“10. He may and ought to remove all false worships, and endure no corrupt preaching, or writing, or meetings for that end, or administrating of corrupted sacraments, or any ordinance other than what is allowed; for, Josiah did cause the people stand to the Covenant that was made, and having removed all idolatrous worship, he made Israel to serve the Lord, that is, he made them abandon corrupt worship, and wait on pure ordinances, as keeping of the sabbaths, offering of sacrifices, etc. and that according to the manner prescribed by the Lord.
“Neither was it a wronging of their liberty, to do so, because:
1. It was the preservation of their liberty, to keep them from the abominable bondage of these evils.
2. It was their duty to abstain from these, and to follow the ordinances purely, and the magistrate may well put people to that.

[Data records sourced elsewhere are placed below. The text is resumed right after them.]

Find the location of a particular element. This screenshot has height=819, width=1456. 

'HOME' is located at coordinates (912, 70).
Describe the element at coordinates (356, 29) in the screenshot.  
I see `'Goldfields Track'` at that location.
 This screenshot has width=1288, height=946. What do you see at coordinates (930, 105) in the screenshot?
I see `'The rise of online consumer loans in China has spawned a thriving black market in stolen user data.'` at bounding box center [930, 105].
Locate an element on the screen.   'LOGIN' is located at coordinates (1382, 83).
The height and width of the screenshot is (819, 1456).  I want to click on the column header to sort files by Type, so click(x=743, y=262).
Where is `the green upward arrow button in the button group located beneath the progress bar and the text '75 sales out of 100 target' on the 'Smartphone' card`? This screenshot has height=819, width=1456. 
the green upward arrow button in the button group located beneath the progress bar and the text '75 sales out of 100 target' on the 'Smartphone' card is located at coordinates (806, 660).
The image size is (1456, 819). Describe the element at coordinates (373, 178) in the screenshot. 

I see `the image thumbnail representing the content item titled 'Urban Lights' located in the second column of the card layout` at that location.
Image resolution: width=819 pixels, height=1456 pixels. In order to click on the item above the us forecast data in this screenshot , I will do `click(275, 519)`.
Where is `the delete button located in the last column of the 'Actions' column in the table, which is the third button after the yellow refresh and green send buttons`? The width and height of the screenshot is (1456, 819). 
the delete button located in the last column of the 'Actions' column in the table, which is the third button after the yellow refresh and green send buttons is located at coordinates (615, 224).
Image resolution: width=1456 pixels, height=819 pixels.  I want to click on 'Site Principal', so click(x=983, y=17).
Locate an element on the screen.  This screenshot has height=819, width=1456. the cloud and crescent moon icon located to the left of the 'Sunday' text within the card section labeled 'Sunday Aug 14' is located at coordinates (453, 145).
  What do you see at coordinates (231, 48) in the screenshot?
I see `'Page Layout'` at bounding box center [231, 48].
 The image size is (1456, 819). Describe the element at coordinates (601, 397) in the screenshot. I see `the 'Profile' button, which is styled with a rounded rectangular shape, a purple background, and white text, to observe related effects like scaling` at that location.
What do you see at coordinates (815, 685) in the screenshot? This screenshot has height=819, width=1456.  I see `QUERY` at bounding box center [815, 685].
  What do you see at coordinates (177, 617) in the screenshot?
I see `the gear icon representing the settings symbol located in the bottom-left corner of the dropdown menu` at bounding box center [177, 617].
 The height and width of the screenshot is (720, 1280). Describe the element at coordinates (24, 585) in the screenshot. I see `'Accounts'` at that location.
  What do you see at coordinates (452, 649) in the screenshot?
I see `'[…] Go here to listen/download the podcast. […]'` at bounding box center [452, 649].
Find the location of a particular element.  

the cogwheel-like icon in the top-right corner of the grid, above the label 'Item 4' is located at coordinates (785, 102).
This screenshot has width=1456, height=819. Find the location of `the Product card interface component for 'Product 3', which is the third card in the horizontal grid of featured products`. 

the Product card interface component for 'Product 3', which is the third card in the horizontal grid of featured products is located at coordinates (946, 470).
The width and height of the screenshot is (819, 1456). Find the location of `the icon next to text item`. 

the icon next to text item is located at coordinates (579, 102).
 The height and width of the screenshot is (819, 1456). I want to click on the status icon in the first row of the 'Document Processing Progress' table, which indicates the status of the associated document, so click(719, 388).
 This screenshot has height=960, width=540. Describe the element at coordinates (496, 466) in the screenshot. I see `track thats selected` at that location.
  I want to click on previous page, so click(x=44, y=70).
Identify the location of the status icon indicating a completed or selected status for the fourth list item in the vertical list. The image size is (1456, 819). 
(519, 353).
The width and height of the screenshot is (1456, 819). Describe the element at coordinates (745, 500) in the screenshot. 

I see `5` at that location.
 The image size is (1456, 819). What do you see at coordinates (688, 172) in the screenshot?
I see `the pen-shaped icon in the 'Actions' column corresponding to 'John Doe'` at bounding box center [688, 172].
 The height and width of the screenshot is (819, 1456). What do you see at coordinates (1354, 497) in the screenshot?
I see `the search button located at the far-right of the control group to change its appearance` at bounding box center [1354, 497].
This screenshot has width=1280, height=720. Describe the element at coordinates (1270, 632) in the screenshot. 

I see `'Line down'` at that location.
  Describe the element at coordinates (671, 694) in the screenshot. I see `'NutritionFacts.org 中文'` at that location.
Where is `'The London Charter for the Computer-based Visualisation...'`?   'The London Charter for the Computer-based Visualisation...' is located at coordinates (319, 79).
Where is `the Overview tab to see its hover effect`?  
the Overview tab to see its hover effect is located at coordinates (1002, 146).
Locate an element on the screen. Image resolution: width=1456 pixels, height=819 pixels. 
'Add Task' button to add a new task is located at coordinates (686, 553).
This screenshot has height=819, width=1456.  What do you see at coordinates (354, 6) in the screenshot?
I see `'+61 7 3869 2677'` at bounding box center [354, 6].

3. It is one thing by force to keep folks from dishonouring God in a corrupt religion, (as Josiah did) another to force them to a religion; the one belongs to the ordering of the outward man, the other to the inward.
4. He might order them to keep the ordinances, and in going about them to keep the rule, because that is but a constraining of them to the means whereby religion works, and a making them, as it were, to give God a hearing, leaving their yielding and consenting to Him, when they have heard Him, to their own wills, which cannot be forced; yet it is reason that when God comes by His ordinances to treat with a people, that a magistrate should so far respect His glory and their good as to interpose His authority to make them hear.
5. Also, there is a difference between the constraining of a circumcised or baptized people, to worship God in the purity of ordinances, as they have been engaged thereto, which was Josiah’s practice, and the constraining of a people to engage and be baptized, which were not formerly engaged; because, actual members of a Church have not even that liberty as others have, to abandon ordinances: and this puts them to no new engagement in religion, but presses them to continue under former engagements, and accordingly to perform: Hence we see, that both in the Old and New Testament, Church-members have been put to many things, and restrained from many things, which had not been pertinent in the case of others. See, 2 Chron. 15:13.”